Yes, there is broad public support for modernizing the Competition Act, and these changes bring Canada in line with international best practices. And yes, some of the changes are still a bit rough; they will need to be sanded down to a smoother finish, whether through guidance or case law. That is to be expected. After all, this is a framework law, not a code.
However, despite these significant changes, it is also important to note what is not changing. This is still a framework law focused on maintaining and promoting competition in Canada, not a sector-specific regulation or price control regime.

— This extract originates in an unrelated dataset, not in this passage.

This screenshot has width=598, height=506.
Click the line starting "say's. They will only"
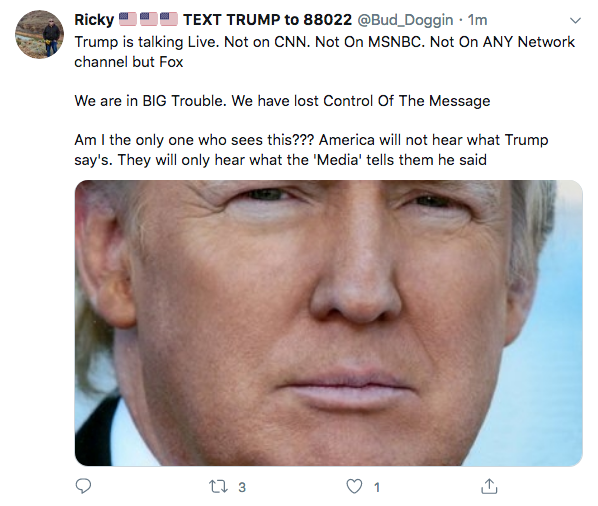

The Competition Act remains subject to strong due process protections, evidentiary requirements and clearance standards to ensure fairness for all parties and to weed out clearly unmeritorious cases. The Bureau will, of course, continue to enforce the law in a transparent, predictable and rigorous manner. In other words, while the maple tree’s canopy has expanded, its roots have remained the same.
When it comes to ensuring fair and equitable competition in Canada, we have been working to do so for almost as long as Canada has existed. It is not talked about enough. The new laws are a response to an old problem.
In 1889, Canada became the first country in the world to adopt modern antitrust legislation. Our legislation, like that of the United States, was a response to the serious problems faced by people in these young, emerging markets. This tradition, which dates back more than 135 years, continued into the 20th century. In the 1920s, Prime Minister Mackenzie King himself introduced the Combines Investigation Act, which became the basis for today’s Competition Act, for first reading.
Then, in the 1980s, the Competition Act was amended through Bill C-91 – legislative changes that, according to a statement by the then minister responsible for that portfolio, were necessary to adapt the Act to the demands of a modern marketplace.
This brings us to today’s changes, the final step in a long journey.
As I explained at the beginning of my speech, a generational change in competition law is here. Finally.
Which brings us back to the maple analogy:
These are new branches that complete the canopy of Canada’s competition tree. They cover a larger area with the rules and enforcement framework needed to keep pace with today’s economy. But this canopy is consistent with previous principles. These changes build on the Bureau’s long history of commitment to transparent, evidence-based enforcement.
Conclusion
In closing, I would like to reiterate that we are entering a new era of competition law enforcement in Canada. Today, we have much stronger legislation that finally addresses many of the long-standing deficiencies in the Competition Act.
As I indicated, we are developing guidance to clarify the effects of these changes for the Office and for your clients. We want you to help us refine it.
However, the message from Canadians and parliamentarians has been clear: they want stronger and more active enforcement. These recent amendments have given us the tools to achieve this.
I would like to leave you with a clear conclusion: in this new era, you must expect a more aggressive and active authority, which will use all the tools at its disposal in the interests of Canada, its people and its economy.
These changes are long overdue, and it is now up to me, as Commissioner of Competition, to ensure that they are implemented in a way that meets the high expectations of the Canadian public and parliamentarians.
So, fasten your seat belt.
THANKS.
EDITOR’S NOTE: This article is a translation. Apologies should the grammar and/or sentence structure not be perfect.